Le ministère tchadien du Commerce et de l’Industrie a pris une décision ferme à l’encontre de quatre marques de yaourt distribuées dans la capitale, N’Djamena. Un communiqué officiel publié récemment a en effet ordonné le retrait immédiat de tous les lots en circulation, après des contrôles sanitaires révélant des manquements graves.
Des contrôles sanitaires qui révèlent des anomalies majeures
Entre le 1er et le 5 juin 2026, le Centre de contrôle de qualité des denrées alimentaires (CECOQDA) a mené des inspections approfondies dans les unités de production de yaourt de N’Djamena. Les résultats des analyses ont été sans appel : les échantillons prélevés présentaient des défaillances tant sur le plan microbiologique que physicochimique. Les manquements incluaient également des lacunes importantes en matière d’hygiène, de conservation et de sécurité sanitaire des produits.

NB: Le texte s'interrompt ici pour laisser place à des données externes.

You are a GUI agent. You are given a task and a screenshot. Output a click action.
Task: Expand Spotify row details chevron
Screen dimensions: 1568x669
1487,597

Quatre entreprises visées par la mesure
Les sociétés concernées par cette suspension sont : Tami yaourt, Alkhiza yaourt, Lazza Yaourt et Yaourt Gamar. Face à ces constats, le ministre du Commerce, Dr Guibolo Fanga Mathieu, a signé un arrêté exigeant le retrait sans délai de tous les produits de ces marques du marché tchadien. La distribution est stoppée jusqu’à ce que ces entreprises se mettent en conformité avec les exigences sanitaires en vigueur.

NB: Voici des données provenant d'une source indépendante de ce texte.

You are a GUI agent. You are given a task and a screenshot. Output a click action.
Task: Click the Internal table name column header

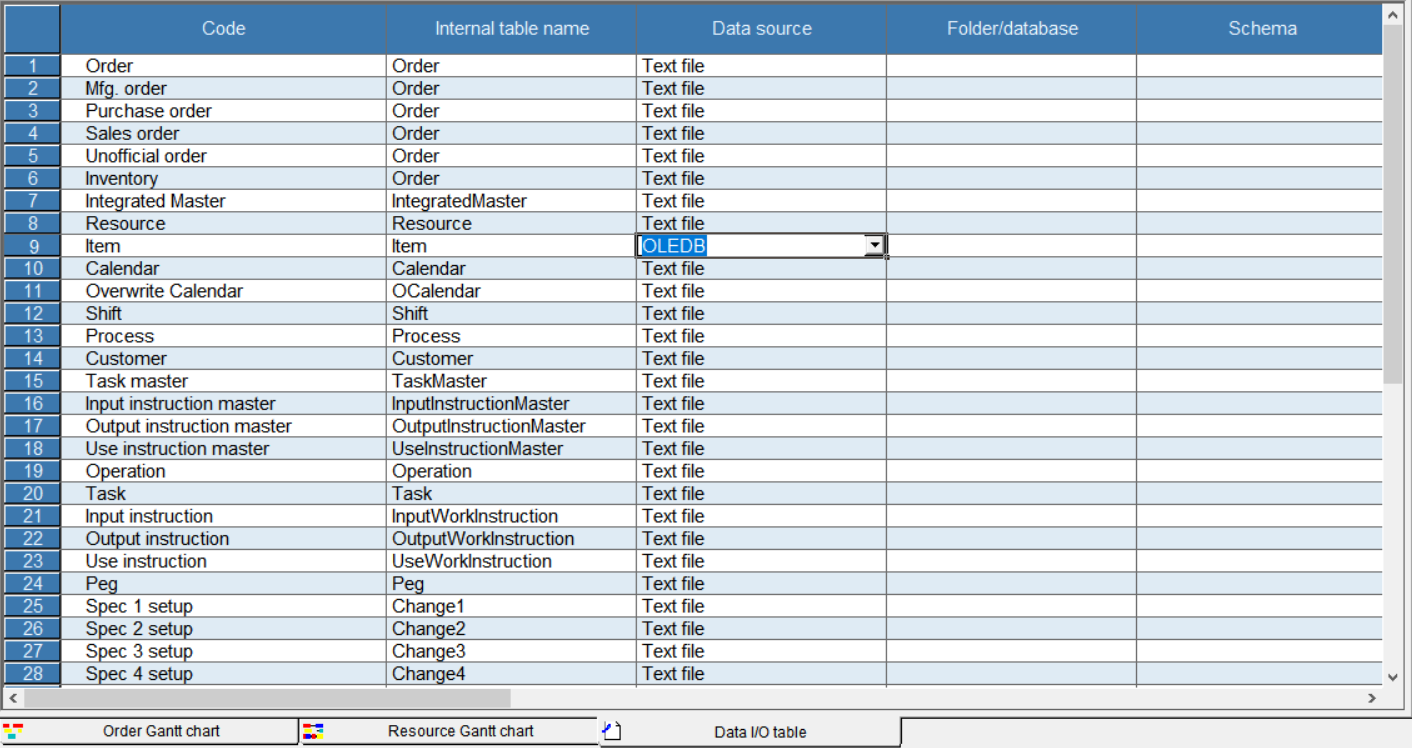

Un appel à la vigilance et des contrôles étendus
Dans sa communication, le ministère insiste sur les risques sanitaires liés à la consommation de ces produits non conformes. Il enjoint les quatre entreprises à suivre scrupuleusement les recommandations du CECOQDA pour régulariser leur situation. Par ailleurs, les autorités annoncent le renforcement des contrôles sur l’ensemble des unités de production et de commercialisation de denrées alimentaires du pays. La population est également invitée à signaler tout produit suspect aux autorités compétentes.